In an April 6th letter to U.S. Attorney General Eric Holder (AG Holder), Blumenthal urged that the U.S. Department of Justice (DOJ) investigate the incident for potential civil or criminal liability on the part of Epsilon. Blumenthal expressed his concerns that Epsilon has not disclosed the exact circumstances of the security breach, the full nature of the information compromised, nor the identity of the affected individuals. Blumenthal further believes that all affected individuals should be notified by Epsilon and provided with complimentary “financial data security services” and insurance to protect individuals from the financial consequences of identity theft.
Requiring Epsilon to provide individual notifications and identity theft protection may be entirely appropriate considering the potential repercussions of this breach. Although Epsilon originally indicated that the breach only compromised names and email addresses, recent reports suggest that the breach may implicate a form of medical information. The companies that used Epsilon’s marketing services include at least one prominent drug manufacturer whose client list contained the drug websites to which its customers subscribed. Thus, anyone who views the compromised information could potentially identify the types of drugs a particular affected individual was taking.
Furthermore, even if the majority of the compromised information consists only of names and email addresses, identity thieves could use that information to send affected individuals targeted phishing emails seeking account or other financial information. Considering that the breach exposed the names of major companies with which affected individuals had a prior business relationship, any resulting phishing emails could be easily masked as legitimate account inquires.

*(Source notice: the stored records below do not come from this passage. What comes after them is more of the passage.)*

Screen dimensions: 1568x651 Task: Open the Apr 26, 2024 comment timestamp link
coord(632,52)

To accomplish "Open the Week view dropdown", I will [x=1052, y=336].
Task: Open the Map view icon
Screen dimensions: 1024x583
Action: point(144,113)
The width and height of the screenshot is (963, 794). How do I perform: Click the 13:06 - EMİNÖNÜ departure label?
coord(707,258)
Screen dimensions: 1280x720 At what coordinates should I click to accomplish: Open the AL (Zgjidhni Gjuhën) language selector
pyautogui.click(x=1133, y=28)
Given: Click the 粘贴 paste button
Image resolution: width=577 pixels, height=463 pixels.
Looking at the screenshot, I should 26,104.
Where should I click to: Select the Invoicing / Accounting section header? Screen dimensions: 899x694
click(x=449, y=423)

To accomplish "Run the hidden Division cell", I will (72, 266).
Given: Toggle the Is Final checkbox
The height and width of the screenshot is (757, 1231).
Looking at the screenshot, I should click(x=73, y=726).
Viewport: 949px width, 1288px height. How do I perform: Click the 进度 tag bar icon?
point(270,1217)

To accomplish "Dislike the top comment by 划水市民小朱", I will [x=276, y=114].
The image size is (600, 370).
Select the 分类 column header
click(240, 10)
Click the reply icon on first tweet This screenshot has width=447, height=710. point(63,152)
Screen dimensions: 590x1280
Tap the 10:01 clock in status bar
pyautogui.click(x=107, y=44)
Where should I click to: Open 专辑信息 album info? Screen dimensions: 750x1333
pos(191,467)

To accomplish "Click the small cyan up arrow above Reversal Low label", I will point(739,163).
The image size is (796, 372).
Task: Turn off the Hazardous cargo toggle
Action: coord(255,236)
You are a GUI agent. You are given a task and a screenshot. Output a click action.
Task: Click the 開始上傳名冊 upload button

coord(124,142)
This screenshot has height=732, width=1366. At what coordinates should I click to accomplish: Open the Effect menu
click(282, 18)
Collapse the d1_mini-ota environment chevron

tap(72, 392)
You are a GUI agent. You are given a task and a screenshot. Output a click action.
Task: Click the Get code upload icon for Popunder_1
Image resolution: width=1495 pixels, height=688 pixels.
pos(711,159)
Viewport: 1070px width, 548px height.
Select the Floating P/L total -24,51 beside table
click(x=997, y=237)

While we have seen state attorneys general showing more and more interest in breach investigations, Blumenthal’s letter to AG Holder is one step toward more active federal involvement in the wake of high-profile breaches. With large, national breaches becoming an unfortunately-common occurrence, the DOJ has the size and resources necessary to fully investigate such incidents. If and when AG Holder decides to launch a federal investigation, we will certainly be watching to see what additional information AG Holder requires from Epsilon and whether Epsilon will be subject to any penalties/fines. Any action on the part of the DOJ could provide interesting insight into how the federal government will handle incidents like the Epsilon breach, especially now that the Obama Administration has proposed a national U.S. data breach law.